For his leading role at the international level in the area of gravitational wave research, Prof. Karsten Danzmann, Director at the Max Planck Institute for Gravitational Physics and head of the Institute for Gravitational Physics Leibniz Universität Hannover, has been named as a Member of the Academy of Sciences and Humanities in Hamburg.

January 14, 2011

For his leading role at the international level in the area of gravitational wave research, Prof. Karsten Danzmann, Director at the Max Planck Institute for Gravitational Physics and head of the Institute for Gravitational Physics Leibniz Universität Hannover, has been named as a Member of the Academy of Sciences and Humanities in Hamburg. He will be joining the “New Challenges in Cosmology” working group in the North German science organization. This evening, the Hamburg-based Academy will officially welcome its new research team.

“Membership in the Academy of Sciences and Humanities in Hamburg is a great honour for me. Most importantly, however, it accords great importance to gravitational wave research as a future-oriented subfield of astronomy and cosmology,” according to Prof. Karsten Danzmann. “Thanks to highly advanced technologies, the measuring methods of the terrestrial GEO600 gravitational wave detector (German-British), LIGO (American) and Virgo (Italian-French) are being dramatically refined, so that a direct detection of gravitational waves is fast becoming a reality. An important milestone, especially with regard to cosmological issues, will be the LISA space mission, which is planned for the next decade,” says the top scientist.

Prof. Karsten Danzmann

Prof. Karsten Danzmann has been working in the area of gravitational wave research since 1990, initially as project head of the “Gravitational Waves” Working Group at the Max Planck Institute of Quantum Optics in Garching (1990-1993). In 1993 Danzmann accepted an appointment to the Universität Hannover where he headed the Institute for Atomic and Molecular Physics. In addition, from 1994 to 2001 he was head of the branch of the Max Planck Institute of Quantum Optics. Since 2002 he has been Director at the Max Planck Institute for Gravitational Physics (Albert Einstein Institute; Sub-institute Hannover) and head of the Institute for Gravitational Physics Leibniz Universität Hannover. Prof. Karsten Danzmann was honoured with the Max Planck Research Award in 1991. He has been a member of the Akademie der Wissenschaften und der Literatur in Mainz since 2007 and, since 2009, a fellow of the American Physical Society.

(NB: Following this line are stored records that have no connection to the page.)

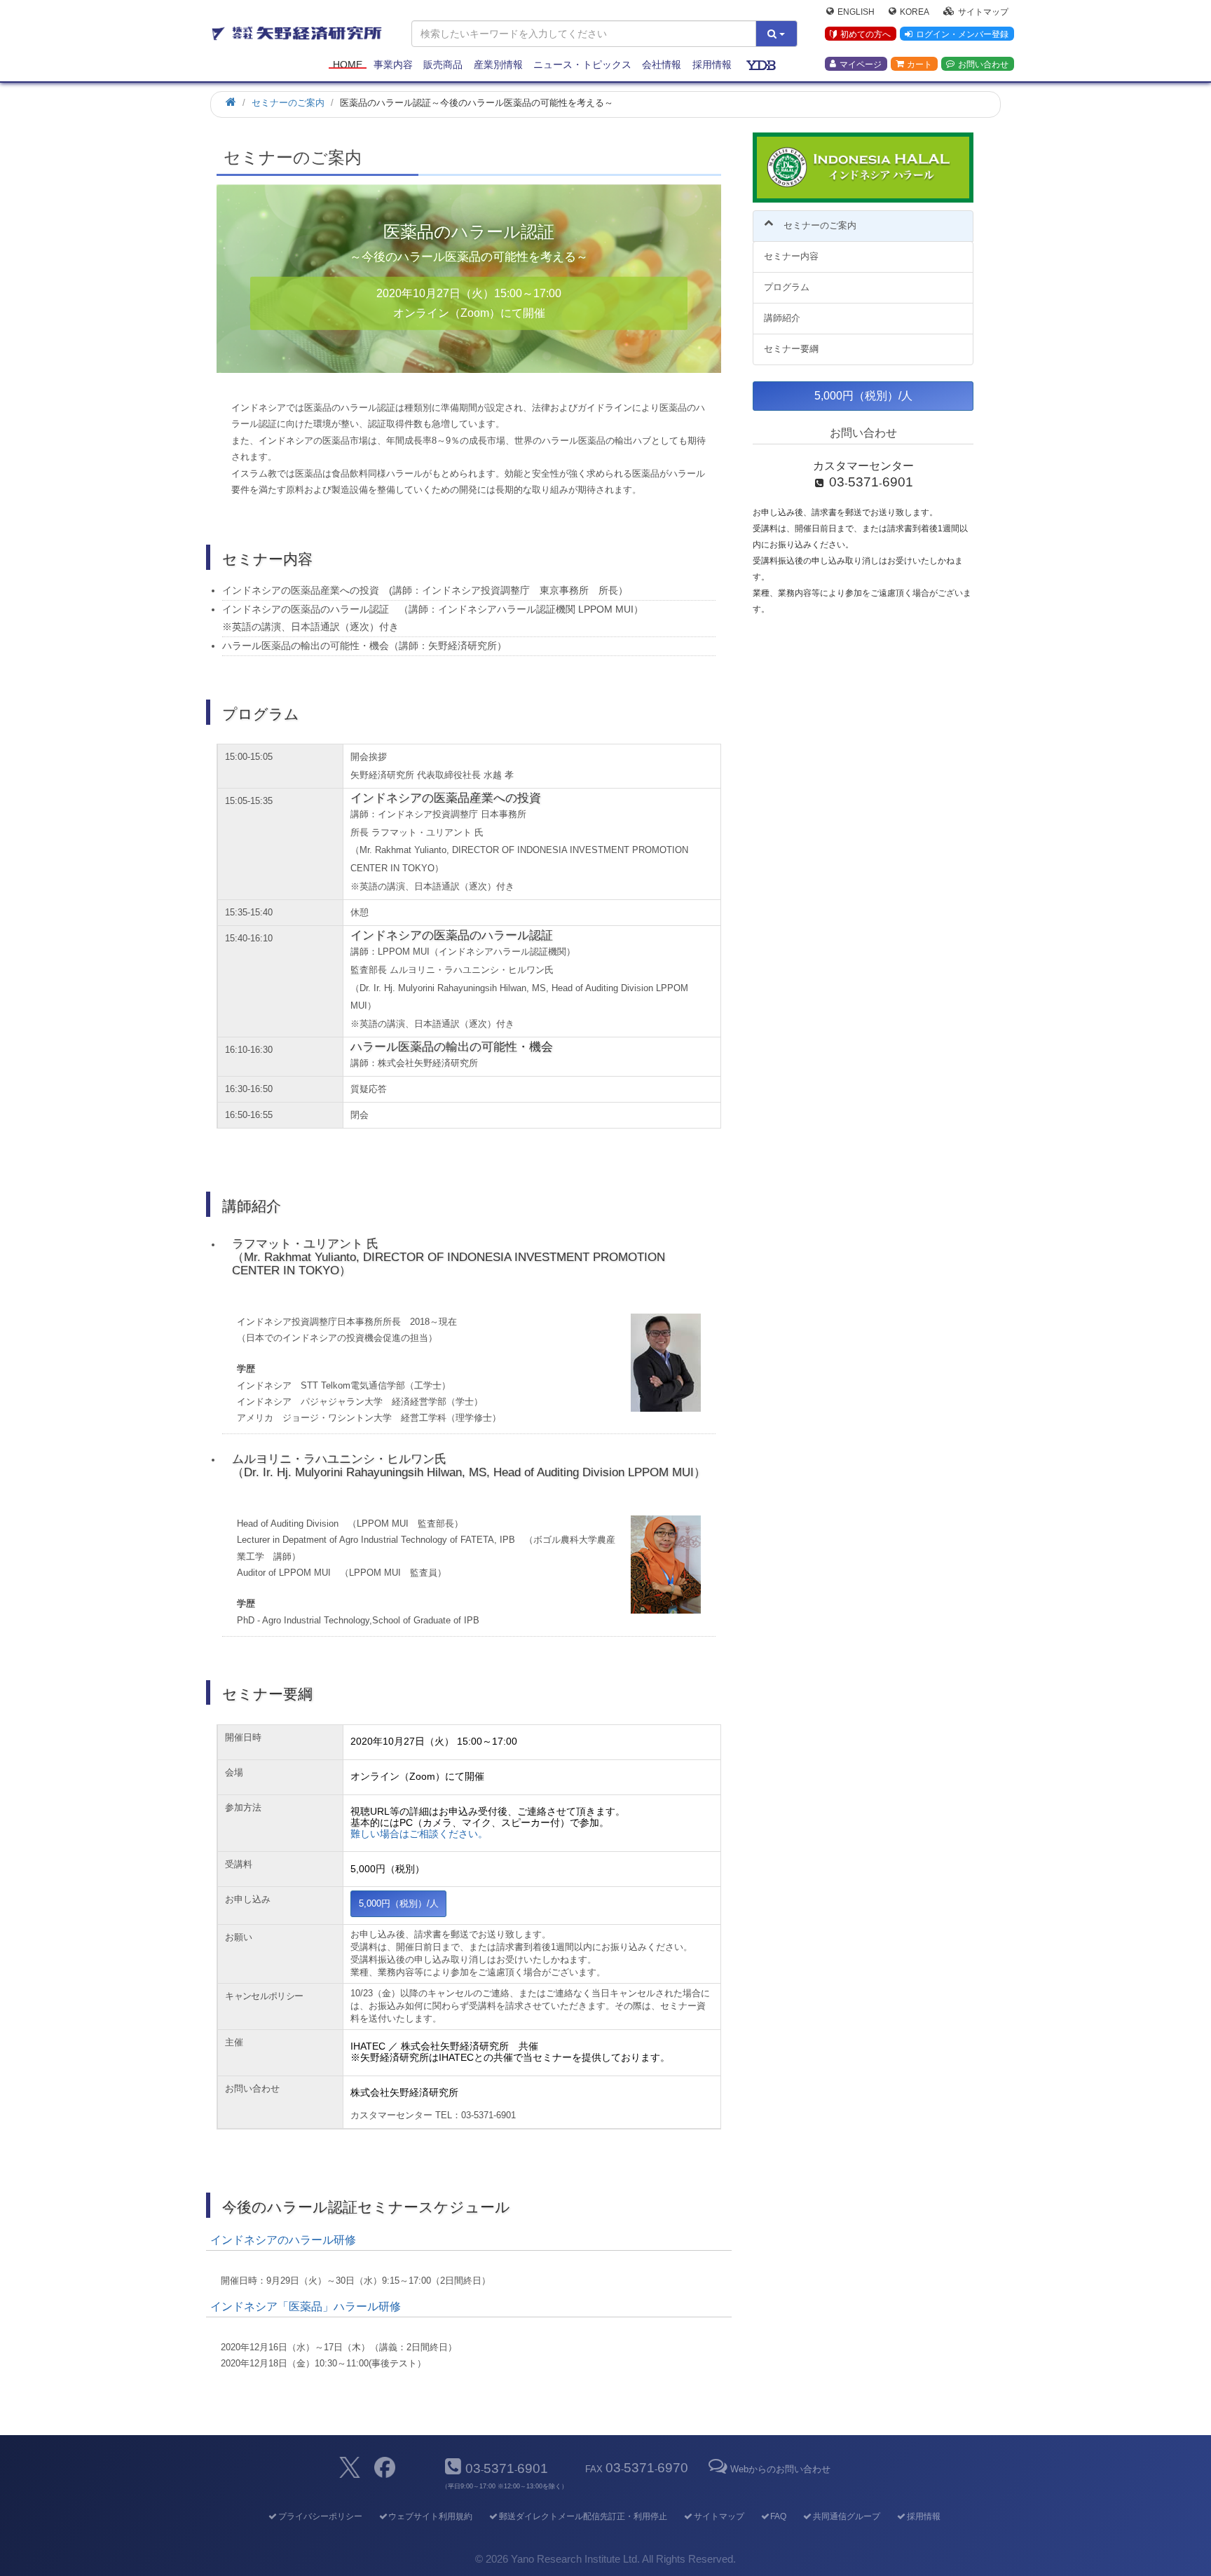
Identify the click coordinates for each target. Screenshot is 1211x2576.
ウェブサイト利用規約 (430, 2516)
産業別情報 (498, 64)
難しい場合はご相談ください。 (419, 1833)
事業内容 (393, 64)
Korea (914, 11)
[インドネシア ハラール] (863, 167)
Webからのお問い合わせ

Professor Danzmann initiated the construction of the German-British GEO600 gravitational wave detector in Ruthe near Hannover and is supervising its further development. The technologies developed specifically for the GEO600 gravitational wave detector are globally unique and are also used in the American LIGO detectors and the Italian-French Virgo detector. The GEO600 project is also a part of an international scientific collaboration together with the LIGO and Virgo gravitational wave detectors. The data of all the detectors is evaluated in Hannover.

Prof. Karsten Danzmann is responsible for the European side of the LISA (Laser Interferometer Space Antenna) space mission, which is being planned by ESA and NASA. The LISA project, which will most like be launched in 2020, is intended to measure space-based gravitational waves at low frequencies (0.1mHz-10Hz), which are inaccessible for earthbound detectors.

The Academy of Sciences and Humanities in Hamburg

Members of the Academy of Sciences and Humanities in Hamburg are outstanding scientists from Northern Germany who have distinguished themselves through scientific excellence, internationality and an interdisciplinary approach. The Members plan and implement the scientific projects of the Academy. They are appointed for a maximum period of ten years by the assembly of members. Decisive for the appointment is the technical character of the scientific work, and in particular the scientific plans of the Academy. The number of members is limited to 80.